What you will do ▸ Whenever a line of the data below holds the string "Internatinal", copy that line.

Recorded information ▸
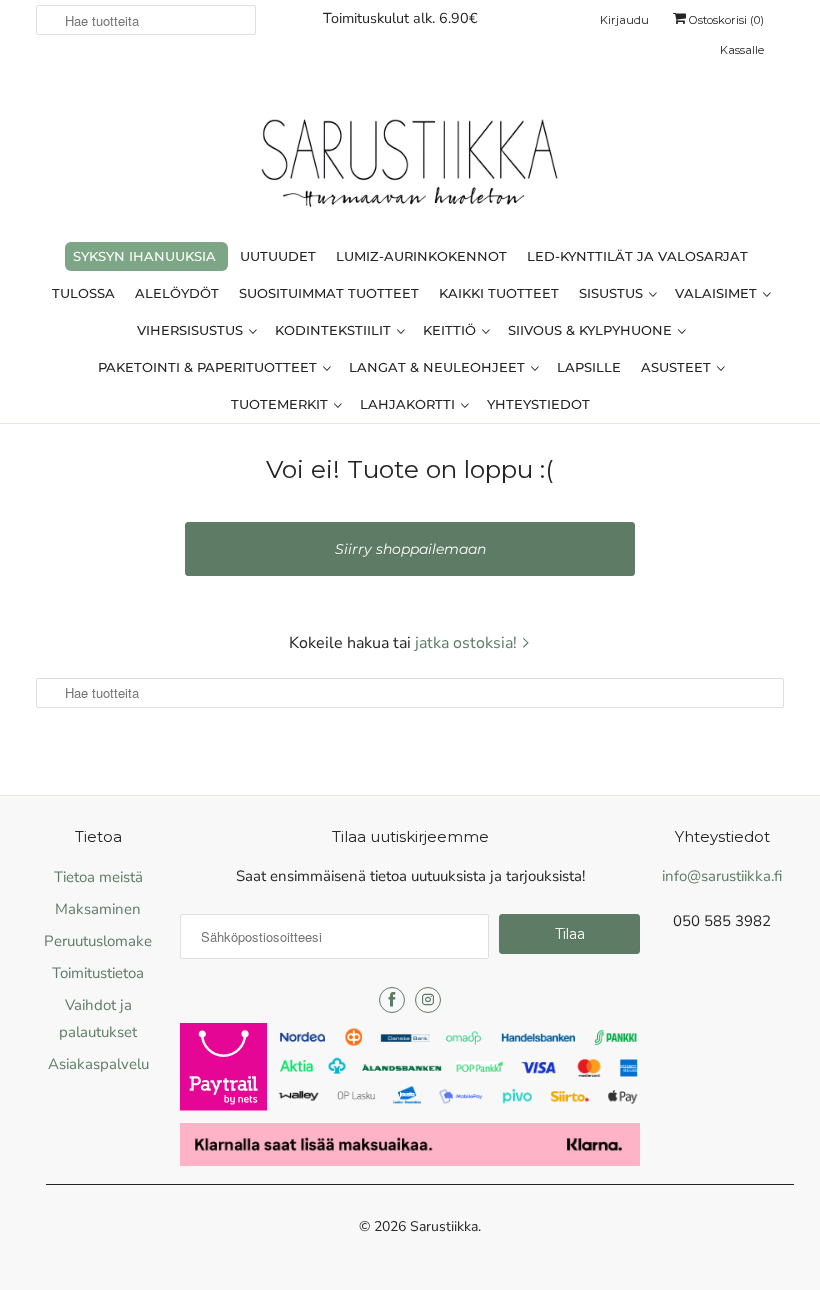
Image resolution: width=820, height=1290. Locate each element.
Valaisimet (718, 293)
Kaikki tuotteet (499, 293)
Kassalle (742, 50)
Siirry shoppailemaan (410, 549)
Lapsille (589, 367)
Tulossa (83, 293)
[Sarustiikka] (410, 168)
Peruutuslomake (98, 941)
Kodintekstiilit (335, 330)
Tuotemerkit (281, 404)
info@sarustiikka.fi (722, 876)
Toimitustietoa (98, 973)
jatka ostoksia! (468, 643)
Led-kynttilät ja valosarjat (637, 256)
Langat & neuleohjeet (439, 367)
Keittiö (451, 330)
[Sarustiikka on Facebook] (392, 1000)
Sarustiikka (444, 1226)
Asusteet (678, 367)
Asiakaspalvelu (98, 1064)
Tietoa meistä (98, 877)
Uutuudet (278, 256)
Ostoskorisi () (725, 20)
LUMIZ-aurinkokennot (421, 256)
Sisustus (613, 293)
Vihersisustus (192, 330)
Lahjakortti (409, 404)
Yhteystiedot (538, 404)
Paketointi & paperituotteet (209, 367)
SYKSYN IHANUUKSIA (144, 256)
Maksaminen (98, 909)
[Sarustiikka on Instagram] (428, 1000)
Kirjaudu (624, 20)
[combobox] (146, 20)
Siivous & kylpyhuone (592, 330)
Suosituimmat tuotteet (329, 293)
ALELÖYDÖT (177, 293)
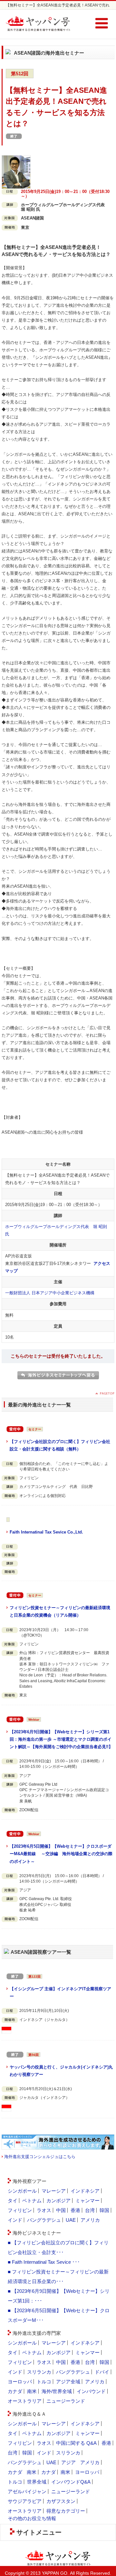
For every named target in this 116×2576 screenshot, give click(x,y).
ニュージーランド (65, 2401)
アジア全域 (68, 2381)
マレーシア (54, 2191)
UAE (71, 2220)
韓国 (104, 2210)
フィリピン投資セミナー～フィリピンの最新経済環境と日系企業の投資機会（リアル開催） (60, 1611)
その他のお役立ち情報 (32, 2518)
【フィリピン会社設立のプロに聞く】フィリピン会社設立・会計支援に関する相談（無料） (60, 1445)
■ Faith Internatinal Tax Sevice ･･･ (44, 2262)
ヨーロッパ (20, 2381)
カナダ (15, 2391)
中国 (61, 2210)
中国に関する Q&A (76, 2443)
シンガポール (22, 2191)
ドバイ (102, 2372)
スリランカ (39, 2372)
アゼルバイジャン (27, 2491)
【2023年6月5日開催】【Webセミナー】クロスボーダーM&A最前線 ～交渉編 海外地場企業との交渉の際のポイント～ (61, 1854)
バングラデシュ (44, 2220)
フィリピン (20, 2210)
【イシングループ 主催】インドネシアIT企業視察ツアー (60, 1992)
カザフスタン (60, 2501)
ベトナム (32, 2200)
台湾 (90, 2210)
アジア (68, 2462)
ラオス (44, 2210)
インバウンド (91, 2391)
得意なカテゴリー (65, 2511)
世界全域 (36, 2482)
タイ (12, 2200)
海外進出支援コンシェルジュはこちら (39, 2156)
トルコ (44, 2381)
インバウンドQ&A (71, 2482)
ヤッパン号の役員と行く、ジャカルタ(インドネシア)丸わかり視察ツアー (61, 2071)
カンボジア (58, 2200)
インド (15, 2220)
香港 (75, 2210)
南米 (32, 2391)
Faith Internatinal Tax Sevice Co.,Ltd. (46, 1532)
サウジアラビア (25, 2501)
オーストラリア (25, 2401)
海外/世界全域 (57, 2391)
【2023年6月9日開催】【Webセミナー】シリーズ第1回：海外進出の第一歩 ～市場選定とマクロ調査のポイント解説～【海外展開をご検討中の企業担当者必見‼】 (61, 1739)
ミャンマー (87, 2200)
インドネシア (85, 2191)
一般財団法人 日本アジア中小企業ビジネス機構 (49, 1292)
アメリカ (90, 2220)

Solved exercise ▸
■ Faith Internatinal Tax Sevice ･･･ (44, 2262)
Faith Internatinal Tax Sevice Co.,Ltd. (46, 1532)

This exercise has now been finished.